| What to produce |
Determine how many lines below include the string "Policy". Reply with the number only.

[Saved entries]
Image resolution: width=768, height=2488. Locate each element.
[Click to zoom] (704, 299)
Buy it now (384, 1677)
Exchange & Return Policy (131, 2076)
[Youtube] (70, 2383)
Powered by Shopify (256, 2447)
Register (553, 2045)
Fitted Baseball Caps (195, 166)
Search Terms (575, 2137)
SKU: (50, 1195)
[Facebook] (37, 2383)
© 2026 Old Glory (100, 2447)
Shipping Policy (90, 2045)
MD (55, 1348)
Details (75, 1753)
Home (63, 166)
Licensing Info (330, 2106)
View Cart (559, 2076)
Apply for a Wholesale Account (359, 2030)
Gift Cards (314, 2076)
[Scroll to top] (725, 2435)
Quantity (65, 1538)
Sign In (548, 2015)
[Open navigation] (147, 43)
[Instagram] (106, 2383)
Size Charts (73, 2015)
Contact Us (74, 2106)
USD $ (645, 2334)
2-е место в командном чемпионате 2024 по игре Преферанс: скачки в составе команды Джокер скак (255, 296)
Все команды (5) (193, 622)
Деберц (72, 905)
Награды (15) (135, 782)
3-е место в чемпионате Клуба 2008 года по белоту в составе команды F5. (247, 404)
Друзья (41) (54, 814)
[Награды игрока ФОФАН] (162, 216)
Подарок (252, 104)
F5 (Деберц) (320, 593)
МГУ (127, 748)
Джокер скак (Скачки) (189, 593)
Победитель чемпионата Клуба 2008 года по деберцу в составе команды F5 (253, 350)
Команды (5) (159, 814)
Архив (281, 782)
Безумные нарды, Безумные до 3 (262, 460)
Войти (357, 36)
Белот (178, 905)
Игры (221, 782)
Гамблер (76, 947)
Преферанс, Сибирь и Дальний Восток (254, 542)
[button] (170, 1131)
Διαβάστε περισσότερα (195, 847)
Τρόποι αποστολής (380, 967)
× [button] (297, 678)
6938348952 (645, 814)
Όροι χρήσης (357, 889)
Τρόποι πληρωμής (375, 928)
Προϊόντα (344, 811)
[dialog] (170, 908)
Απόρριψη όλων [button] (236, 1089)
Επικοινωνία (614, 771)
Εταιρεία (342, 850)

| Exercise response |
2